START INPUT RECORDS

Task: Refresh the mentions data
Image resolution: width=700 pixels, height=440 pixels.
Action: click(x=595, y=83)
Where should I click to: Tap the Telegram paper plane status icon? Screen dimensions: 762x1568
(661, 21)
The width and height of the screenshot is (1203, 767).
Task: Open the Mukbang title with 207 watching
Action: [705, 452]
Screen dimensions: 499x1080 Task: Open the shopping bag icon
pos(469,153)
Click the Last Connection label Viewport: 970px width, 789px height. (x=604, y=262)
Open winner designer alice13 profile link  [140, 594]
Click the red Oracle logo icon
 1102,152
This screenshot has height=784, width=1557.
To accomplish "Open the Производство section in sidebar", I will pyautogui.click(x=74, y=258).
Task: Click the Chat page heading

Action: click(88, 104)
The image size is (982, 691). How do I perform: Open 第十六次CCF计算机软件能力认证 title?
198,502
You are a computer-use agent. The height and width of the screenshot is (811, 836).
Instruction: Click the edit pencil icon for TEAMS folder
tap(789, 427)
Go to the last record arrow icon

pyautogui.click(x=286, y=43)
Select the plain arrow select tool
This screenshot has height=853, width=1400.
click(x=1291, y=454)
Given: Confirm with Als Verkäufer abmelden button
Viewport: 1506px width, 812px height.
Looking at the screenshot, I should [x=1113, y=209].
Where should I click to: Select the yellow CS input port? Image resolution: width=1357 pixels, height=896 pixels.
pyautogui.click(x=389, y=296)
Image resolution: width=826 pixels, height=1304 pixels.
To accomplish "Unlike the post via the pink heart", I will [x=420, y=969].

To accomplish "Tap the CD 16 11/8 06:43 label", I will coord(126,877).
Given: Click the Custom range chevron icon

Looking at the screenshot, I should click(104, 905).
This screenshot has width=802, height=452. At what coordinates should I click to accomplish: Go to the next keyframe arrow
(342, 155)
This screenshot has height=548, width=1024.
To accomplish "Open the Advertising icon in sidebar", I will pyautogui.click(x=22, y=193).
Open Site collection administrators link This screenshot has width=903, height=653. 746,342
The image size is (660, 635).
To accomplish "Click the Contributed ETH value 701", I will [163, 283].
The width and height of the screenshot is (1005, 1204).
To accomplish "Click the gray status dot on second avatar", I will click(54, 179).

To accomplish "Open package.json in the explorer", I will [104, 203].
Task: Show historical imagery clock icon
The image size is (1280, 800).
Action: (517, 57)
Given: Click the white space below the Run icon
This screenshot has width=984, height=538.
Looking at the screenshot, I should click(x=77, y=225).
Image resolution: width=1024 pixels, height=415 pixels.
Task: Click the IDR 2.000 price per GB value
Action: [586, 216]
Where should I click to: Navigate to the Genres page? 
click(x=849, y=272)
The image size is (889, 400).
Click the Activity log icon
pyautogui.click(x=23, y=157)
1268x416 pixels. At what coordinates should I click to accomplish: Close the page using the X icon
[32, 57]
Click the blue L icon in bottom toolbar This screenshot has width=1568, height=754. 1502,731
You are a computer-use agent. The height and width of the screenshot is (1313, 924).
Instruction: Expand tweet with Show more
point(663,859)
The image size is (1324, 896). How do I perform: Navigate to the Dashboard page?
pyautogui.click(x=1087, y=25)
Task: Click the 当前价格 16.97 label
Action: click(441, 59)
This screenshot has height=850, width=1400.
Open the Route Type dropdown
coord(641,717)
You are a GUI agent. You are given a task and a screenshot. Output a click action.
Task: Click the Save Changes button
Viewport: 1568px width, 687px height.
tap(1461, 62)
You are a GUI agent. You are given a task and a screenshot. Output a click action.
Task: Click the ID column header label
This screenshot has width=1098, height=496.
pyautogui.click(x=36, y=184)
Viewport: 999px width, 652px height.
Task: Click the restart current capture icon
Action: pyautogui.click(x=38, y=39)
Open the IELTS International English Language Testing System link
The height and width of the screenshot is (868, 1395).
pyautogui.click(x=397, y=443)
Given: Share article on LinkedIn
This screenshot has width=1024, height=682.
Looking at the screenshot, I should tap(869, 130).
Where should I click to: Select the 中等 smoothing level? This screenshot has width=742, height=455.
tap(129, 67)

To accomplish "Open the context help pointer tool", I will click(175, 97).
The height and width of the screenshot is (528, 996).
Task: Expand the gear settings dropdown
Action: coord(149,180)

END INPUT RECORDS

## WHAT TO WORK ON
Please write out, exactly as they appear above, only the lines in the stretch from the line with "Open winner designer" through the line with "is (811, 836).".

## OUTPUT FOR THIS TASK
Open winner designer alice13 profile link  [140, 594]
Click the red Oracle logo icon
 1102,152
This screenshot has height=784, width=1557.
To accomplish "Open the Производство section in sidebar", I will pyautogui.click(x=74, y=258).
Task: Click the Chat page heading

Action: click(88, 104)
The image size is (982, 691). How do I perform: Open 第十六次CCF计算机软件能力认证 title?
198,502
You are a computer-use agent. The height and width of the screenshot is (811, 836).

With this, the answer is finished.